During this time and beyond, it was difficult for me to try
to trust the process I was on during my gender journey. It seemed nothing was
going fast enough for me to ever see if I could make it to my ultimate goal of
living full-time as a transfeminine person. I guess if you take into account
all the years, I spent cross-dressing my life away from the male world I
disliked so much, it is no wonder I felt that way. From start to finish, it took nearly a half a
century for my male to female femininization project, which should have been
more than enough time to trust the process and have faith where I was going.
My excuse that I always hang onto is that my male life was
not that bad and my male self was a powerful ally with my second wife on me
ever transitioning into transgender womanhood. And did I trust what all of that
meant to me anyhow. I did realize any sort of a gender transition would mean I
stood a very real chance of losing all the materialistic male privileges I had
built up over the years. In an instance, my spouse, family, friends and job
could be wiped out and I would have to start all over again. At that time, I
did not think I trusted myself to do it, so my made the worst choice I have
made in my life and tried to juggle a life somewhere on the gender border
between male and female.
As I am always hesitant to write about, my choice to walk
the narrow gender line wrecked my mental health and led me to a self-harm
event. I was already diagnosed with being a Bi-Polar depressive person, so it
did not take much to send me over the edge. Fortunately, I had a good therapist
to help me realize my truth and help me through it. I was slowly coming to a
point where I could trust the process and understand where I truly fit into the
grand plan of my life the way it always was meant to be. I should have never
embarked on any path to being male at all. A place which was foreign to me and
I just did not belong. I was no wonder I felt the way I did around other men I
was with. Full of mistrust in them for the most part.

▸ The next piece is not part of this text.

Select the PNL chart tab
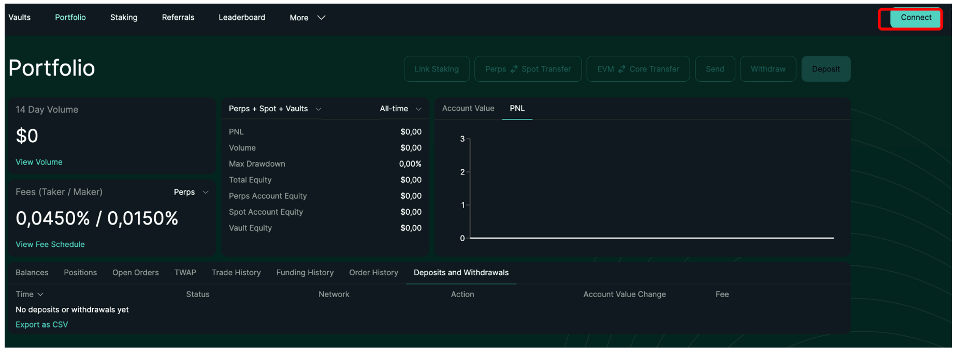This screenshot has width=956, height=355. (x=517, y=108)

Once I was over that hurdle in my life, I needed to begin to
trust the world through the eyes of a trans woman which was hard to do. Mainly
since I knew the way toxic men treated women from my past. Once again, cis women
with their open minds to me joining their club were my secret to building trust
again. Even though I still carried the scars from attacks by passive aggressive
ciswomen, I was able to build my own new life with a feminine confidence I had
never had before. I felt so good, I went ahead with my long-awaited legal name
change and even longer awaited plan to be approved for HRT or gender affirming
hormones. By doing so, I effectively painted myself into a gender corner I
could not escape from. I had to trust the process and not try to turn around no
matter how attractive the idea sounded at times when I learned what I was
losing with my male privilege being taken away.
Primarily, I lost much of the knowledge of life I had
learned as a man as well as needing to keep a closer eye on my personal security.
Which was quickly at risk as a transgender woman joining the world for the first
time and learning first hand what ciswomen already knew about being around toxic
men.
As I said, trusting the gender process path I was on was
never easy, but it turned out it was the only path I had.